▶ WORK INSTRUCTIONS: Please copy, word for word, the line that contains "Home (63, 151)" and every line after it through the end of the records, and nothing more.

▶ PROVIDED DATA:
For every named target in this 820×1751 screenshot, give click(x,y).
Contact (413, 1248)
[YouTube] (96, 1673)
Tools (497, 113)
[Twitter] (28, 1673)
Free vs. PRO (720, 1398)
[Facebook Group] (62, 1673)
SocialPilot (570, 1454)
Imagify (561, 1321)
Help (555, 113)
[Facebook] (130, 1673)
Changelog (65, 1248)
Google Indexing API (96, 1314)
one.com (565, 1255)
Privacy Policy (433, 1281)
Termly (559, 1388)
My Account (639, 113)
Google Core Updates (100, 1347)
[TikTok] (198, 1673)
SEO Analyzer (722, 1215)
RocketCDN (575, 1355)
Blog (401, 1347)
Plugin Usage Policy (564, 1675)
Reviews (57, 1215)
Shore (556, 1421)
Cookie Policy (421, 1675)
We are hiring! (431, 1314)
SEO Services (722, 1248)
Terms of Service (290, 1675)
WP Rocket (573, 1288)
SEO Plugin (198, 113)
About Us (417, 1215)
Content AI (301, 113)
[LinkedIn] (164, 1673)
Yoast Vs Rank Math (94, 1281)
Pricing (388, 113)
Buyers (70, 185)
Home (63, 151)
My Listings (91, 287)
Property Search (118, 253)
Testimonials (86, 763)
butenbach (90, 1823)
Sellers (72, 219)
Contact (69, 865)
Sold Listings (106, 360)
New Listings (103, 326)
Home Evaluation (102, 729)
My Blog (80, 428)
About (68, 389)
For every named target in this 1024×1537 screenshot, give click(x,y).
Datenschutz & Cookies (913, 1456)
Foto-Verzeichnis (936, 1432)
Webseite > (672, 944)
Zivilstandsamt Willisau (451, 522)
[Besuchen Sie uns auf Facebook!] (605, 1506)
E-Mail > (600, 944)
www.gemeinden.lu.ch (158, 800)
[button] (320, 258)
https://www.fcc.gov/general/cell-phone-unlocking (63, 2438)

▶ RESPONSE TO THIS TASK:
Home (63, 151)
My Listings (91, 287)
Property Search (118, 253)
Testimonials (86, 763)
butenbach (90, 1823)
Sellers (72, 219)
Contact (69, 865)
Sold Listings (106, 360)
New Listings (103, 326)
Home Evaluation (102, 729)
My Blog (80, 428)
About (68, 389)
For every named target in this 1024×1537 screenshot, give click(x,y).
Datenschutz & Cookies (913, 1456)
Foto-Verzeichnis (936, 1432)
Webseite > (672, 944)
Zivilstandsamt Willisau (451, 522)
[Besuchen Sie uns auf Facebook!] (605, 1506)
E-Mail > (600, 944)
www.gemeinden.lu.ch (158, 800)
[button] (320, 258)
https://www.fcc.gov/general/cell-phone-unlocking (63, 2438)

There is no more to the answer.